What Does an Embryo Look Like at 4 Weeks?

At 4 weeks of pregnancy (measured from the first day of your last period), the embryo is about 2 millimeters long, roughly the size of a poppy seed. It’s far too small to see any detail on an ultrasound, and it looks nothing like what most people picture when they think of a baby. At this stage, the embryo is a tiny, flat disc that’s just beginning to curl into a C-shape.

A Note on How Weeks Are Counted

Pregnancy dating can be confusing because “4 weeks pregnant” doesn’t mean the embryo has been developing for four weeks. Gestational age is counted from the first day of your last menstrual period, which is typically about two weeks before conception actually happened. So at 4 weeks gestational age, the embryo itself is closer to 2 weeks old. Most pregnancy apps, doctors, and websites use gestational age, and that’s the framework used here.

Size and General Shape

At 2 millimeters, the embryo is barely visible to the naked eye. If you placed it next to a single poppy seed, they’d be comparable in size. The overall shape is shifting from a flat disc into a curved, C-like form as the head and tail ends of the embryo begin to fold inward. There’s a small tail-like structure at one end, which is completely normal and disappears later in development. Tiny bumps called limb buds are just starting to appear on the sides of the trunk. These will eventually become arms and legs, but at this point they’re little more than slight swellings.

What’s Forming Inside

Despite being almost invisibly small, the embryo is in the middle of an extraordinary burst of organization. During the week before this point, three foundational cell layers formed, and each one is now building toward specific body systems. The outer layer is responsible for skin, the nervous system, and parts of the sensory organs. The middle layer will form the circulatory system, bones, muscles, and kidneys. The inner layer gives rise to the digestive and respiratory systems, along with organs like the bladder and thyroid.

One of the most important developments happening right at the 4-week mark is the closure of the neural tube. This is the earliest version of the brain and spinal cord, folding shut like a zipper along the back of the embryo. This is why folic acid intake matters so much in early pregnancy: the neural tube closes before many people even know they’re pregnant.

A primitive heart tube is also forming around this time. It’s not a four-chambered heart yet, just a simple tube-like structure that will eventually start to beat. However, cardiac activity isn’t detectable on ultrasound until around 6 weeks at the earliest, so there’s no heartbeat to see or hear at this stage.

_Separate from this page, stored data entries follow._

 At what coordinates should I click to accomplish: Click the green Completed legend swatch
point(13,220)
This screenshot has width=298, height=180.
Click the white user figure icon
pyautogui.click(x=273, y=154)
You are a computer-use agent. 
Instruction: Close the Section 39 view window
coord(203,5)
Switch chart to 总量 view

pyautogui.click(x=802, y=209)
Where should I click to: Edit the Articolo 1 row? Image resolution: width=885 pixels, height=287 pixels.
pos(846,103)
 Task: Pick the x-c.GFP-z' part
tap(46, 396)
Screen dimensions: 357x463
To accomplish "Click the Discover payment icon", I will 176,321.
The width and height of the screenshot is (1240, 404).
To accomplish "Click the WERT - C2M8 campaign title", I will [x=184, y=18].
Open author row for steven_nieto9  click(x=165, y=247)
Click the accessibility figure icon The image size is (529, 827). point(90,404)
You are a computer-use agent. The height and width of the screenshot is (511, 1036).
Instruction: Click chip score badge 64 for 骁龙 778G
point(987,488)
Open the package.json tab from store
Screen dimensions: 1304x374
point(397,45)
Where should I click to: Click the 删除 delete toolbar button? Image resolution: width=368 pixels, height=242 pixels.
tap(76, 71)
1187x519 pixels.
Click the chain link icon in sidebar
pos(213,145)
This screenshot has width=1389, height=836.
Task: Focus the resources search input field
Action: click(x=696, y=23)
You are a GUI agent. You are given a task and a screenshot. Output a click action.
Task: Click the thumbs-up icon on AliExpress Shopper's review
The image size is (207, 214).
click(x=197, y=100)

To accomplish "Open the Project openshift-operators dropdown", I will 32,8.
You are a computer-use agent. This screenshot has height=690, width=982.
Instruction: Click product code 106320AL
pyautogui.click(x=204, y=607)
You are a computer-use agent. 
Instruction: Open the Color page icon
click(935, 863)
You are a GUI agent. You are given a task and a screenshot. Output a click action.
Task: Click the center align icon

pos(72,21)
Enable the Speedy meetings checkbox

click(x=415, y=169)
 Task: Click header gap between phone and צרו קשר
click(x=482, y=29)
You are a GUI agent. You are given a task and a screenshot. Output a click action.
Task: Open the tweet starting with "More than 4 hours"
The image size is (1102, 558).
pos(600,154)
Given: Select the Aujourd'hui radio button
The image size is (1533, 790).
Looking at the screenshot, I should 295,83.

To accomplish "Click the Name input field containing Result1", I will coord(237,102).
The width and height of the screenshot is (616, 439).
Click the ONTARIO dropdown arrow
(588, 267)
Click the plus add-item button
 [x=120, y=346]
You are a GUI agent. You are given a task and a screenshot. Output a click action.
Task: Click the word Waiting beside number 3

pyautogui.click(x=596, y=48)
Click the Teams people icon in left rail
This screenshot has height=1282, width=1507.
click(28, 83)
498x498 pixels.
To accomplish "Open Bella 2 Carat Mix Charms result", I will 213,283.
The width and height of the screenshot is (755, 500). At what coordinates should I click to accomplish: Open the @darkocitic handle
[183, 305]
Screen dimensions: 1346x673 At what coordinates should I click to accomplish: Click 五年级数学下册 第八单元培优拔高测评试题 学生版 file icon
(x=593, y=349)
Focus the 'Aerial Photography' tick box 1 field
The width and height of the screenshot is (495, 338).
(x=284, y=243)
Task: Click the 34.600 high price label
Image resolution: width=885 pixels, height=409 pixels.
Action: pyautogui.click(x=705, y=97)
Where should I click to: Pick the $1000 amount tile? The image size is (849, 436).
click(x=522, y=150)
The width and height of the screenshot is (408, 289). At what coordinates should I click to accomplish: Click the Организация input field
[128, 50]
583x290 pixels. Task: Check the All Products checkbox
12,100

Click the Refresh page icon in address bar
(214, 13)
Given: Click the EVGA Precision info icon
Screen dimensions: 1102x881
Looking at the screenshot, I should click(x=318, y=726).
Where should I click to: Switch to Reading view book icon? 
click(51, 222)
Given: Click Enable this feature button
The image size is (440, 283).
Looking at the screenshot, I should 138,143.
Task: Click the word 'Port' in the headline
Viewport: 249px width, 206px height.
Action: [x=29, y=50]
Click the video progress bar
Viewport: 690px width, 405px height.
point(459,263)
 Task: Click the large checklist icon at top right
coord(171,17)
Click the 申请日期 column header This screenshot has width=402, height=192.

What You’d See on Ultrasound

If you had a transvaginal ultrasound at exactly 4 weeks, you’d see very little. At best, a small gestational sac (a fluid-filled space in the uterus) might be visible, but even that can be hard to spot this early. The yolk sac, a structure inside the gestational sac that nourishes the embryo, typically isn’t visible until about week 5. The embryo itself is too small to distinguish from the surrounding tissue at this point. Most providers won’t schedule a first ultrasound until 6 to 8 weeks for exactly this reason: there simply isn’t enough to see yet.

How the Embryo Gets Nutrients

The placenta isn’t functional yet at 4 weeks, so the embryo relies on a different system for survival. The yolk sac acts as a temporary lifeline, handling nutrition and gas exchange between the mother’s body and the developing embryo. It contains a dense network of tiny blood vessels that absorb nutrients and oxygen and shuttle them to the embryo through what’s called vitelline circulation, essentially a two-way blood flow between the yolk sac and the embryo. This system stays active until the placenta is developed enough to take over, which happens over the coming weeks.

Pregnancy Hormones at This Stage

Four weeks is right around the time a home pregnancy test can first turn positive. The hormone those tests detect, hCG, is typically in the range of 10 to 708 mIU/mL at this point. That’s a wide range because hCG levels vary enormously from person to person and can double every two to three days in early pregnancy. A low number at 4 weeks doesn’t necessarily mean something is wrong; what matters more is that the level rises appropriately over time.

What to Expect in the Coming Weeks

The changes between weeks 4 and 8 are dramatic. The embryo will grow from poppy seed-sized to roughly the size of a raspberry, and recognizable features like eyes, ears, fingers, and toes will begin to take shape. The heart will start beating and become visible on ultrasound. The tail-like structure will shrink and disappear. By 8 weeks, the embryo transitions to being called a fetus, and most of the major organ systems will be in their earliest functional form. At 4 weeks, though, you’re right at the starting line of that process: the basic blueprint is being drawn, but the construction is just getting underway.